**Data**
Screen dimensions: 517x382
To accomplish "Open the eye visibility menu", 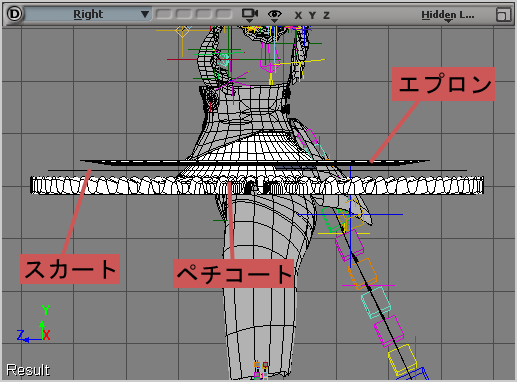I will pyautogui.click(x=275, y=15).
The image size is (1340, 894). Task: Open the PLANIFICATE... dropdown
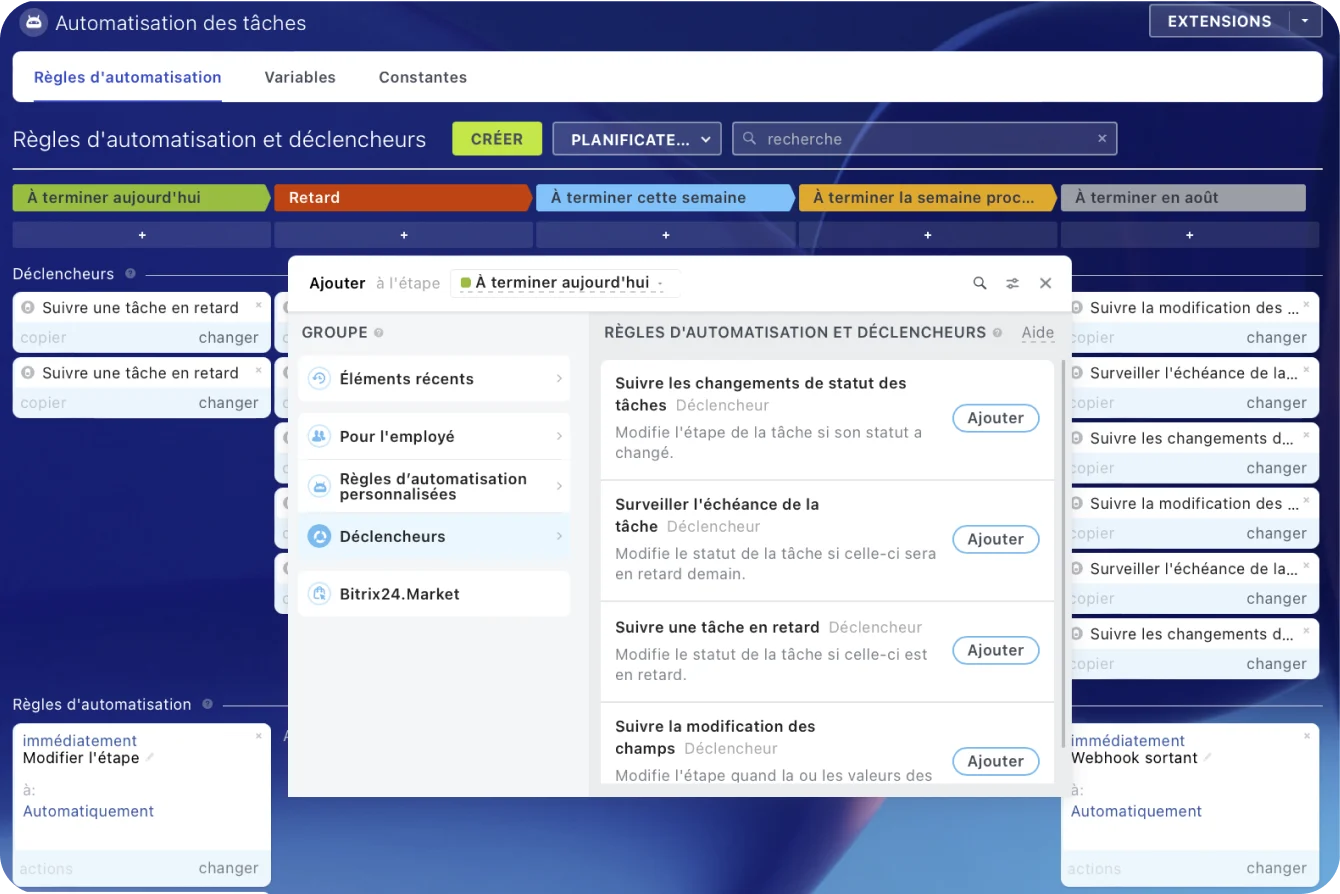point(636,139)
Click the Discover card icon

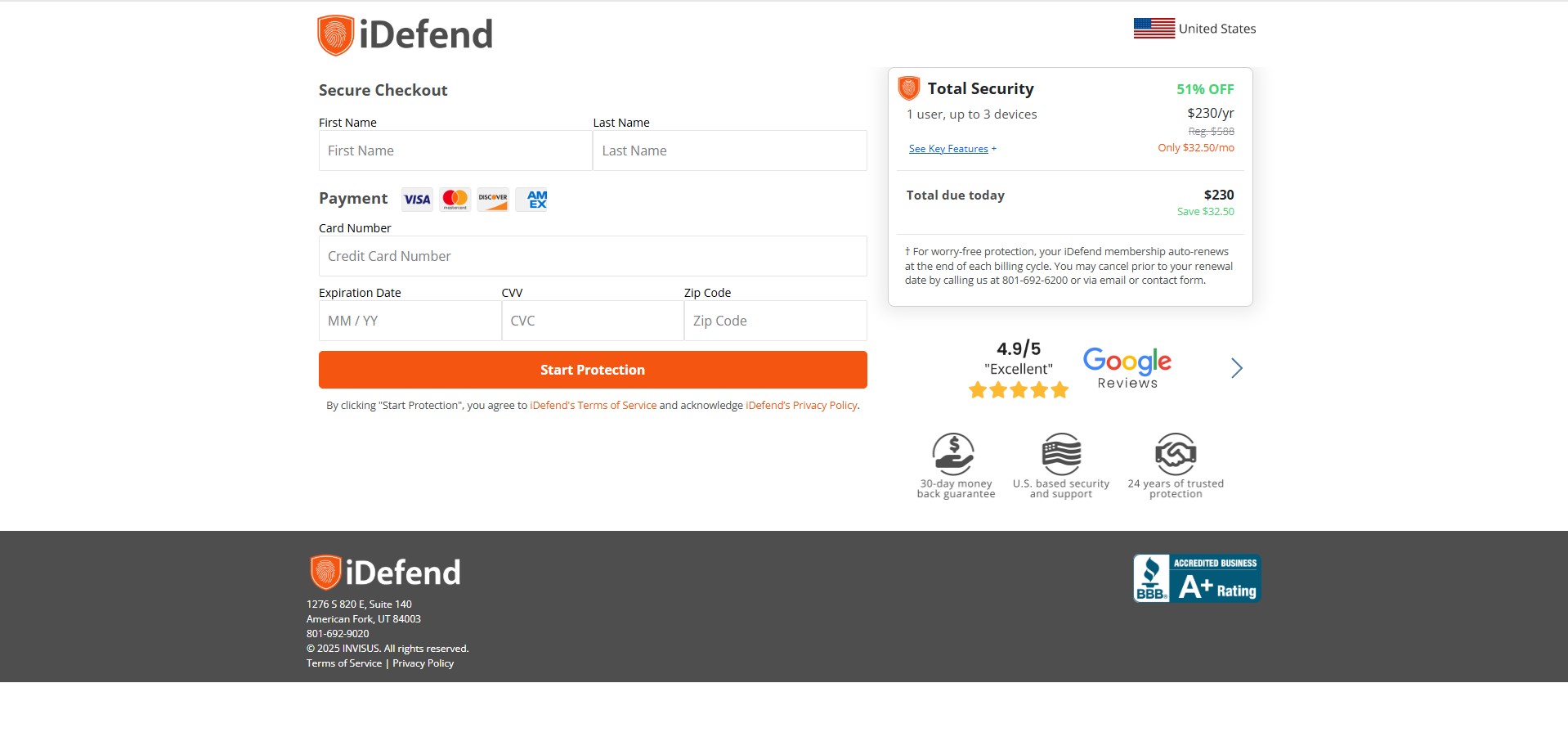[x=493, y=200]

**Work required**
Write out word for word every line from the line with "The image size" through the final line of the records, both included, skipping the pictures.

**Your response**
The image size is (1340, 894). Task: Open the PLANIFICATE... dropdown
point(636,139)
Click the Discover card icon

[x=493, y=200]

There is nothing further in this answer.